本文抜粋 >>
┌──

この製品はSAP社が2021年2月に買収した「AppGyver」が元になっています。買収後は「SAP AppGyver」として、インフラ諸々独立するかたちでサービスが提供されていたのですが、「SAP AppGyver Enterprise Edition」というかたちでBTPに統合され、その後「SAP Build Apps」となっています。
ちなみにこの分野の他のメジャーな製品としては「OutSystems」があげられます。また、「AppGyver」の買収前に、SAPといろいろな取組をしていた「Mendix」なども有名です。
SAP Build Process Automation
こちらは、「ワークフロー機能」と「RPA」機能を担う製品です。こちらは機能の詳しい説明はしなくてもある程度イメージはつくと思いますので、複数存在するこのエリアのSAP社の製品の変遷を整理します。現状も複数の製品が存在していますが、最終的には「SAP Build Process Automation」に統合されることとなると思います。
「ワークフロー機能」をもつ製品として最初に登場したのは「SAP Workflow Management」というワークフロー単体の機能としてリリースされています。こちらもGUIベースのわりとユーザフレンドリな製品ではあったのですが、ところどころIT屋さんっぽい要素があり、エンドユーザが親しみにくい点があったため、コアのエンジンは買えず、画面や操作性をリニューアルするかたちで「SAP Process Automation」という製品になり(この時点でRPA機能が統合されました)、今回「SAP Build Process Automation」とリブランドされています。

└──

課題 1 >>
SAP製品に関する本文抜粋にある次の一文を英語に翻訳してください：「ちなみにこの分野の他のメジャーな製品としては「OutSystems」があげられます。」
課題 2 >>
SAP製品に関する本文抜粋によれば、SAP社が「AppGyver」を買収したのはいつですか。
課題 3 >>
SAP製品の変遷を扱った本文抜粋について、最後の文の後に続く文章を記述してください。
保存データの行は参照する必要がありません。

保存データ >>
┌──

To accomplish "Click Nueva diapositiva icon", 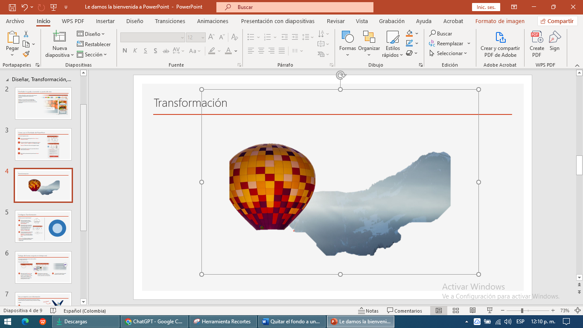I will tap(59, 38).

└──

解答 1 >>
Incidentally, another major product in this field is OutSystems.

解答 2 >>
2021年2月です。

解答 3 >>
話は少しそれますがS/4HANA側の「Business Workflow」や「Flexible Workflow」と何が違うんですか?という質問を受けることがあります。
これらは、ビジネスケースが決定された標準機能の延長線上の機能です。ゆえに、「購買依頼の承認ワークフロー」の実装のように、想定される実装のポイントやその中で実装しうる要件もある程度の前提がおかれています。それに対して「SAP Build Process Automation」は0からつくりワークフローの開発・実行基盤です。ゆえにシナリオ限定せず、様々な部品を組み合わせワークフロー要件を実現化します。(極端な話としてはSAP社の製品と全く関係のないワークフローも実装可能です。)
「RPA機能」をもつ製品として最初に登場したのは「SAP Intelligent RPA」というRPA単体の機能としてリリースされています。その後、上記の理由にて「SAP Process Automation」、「SAP Build Process Automation」という変遷をたどっています。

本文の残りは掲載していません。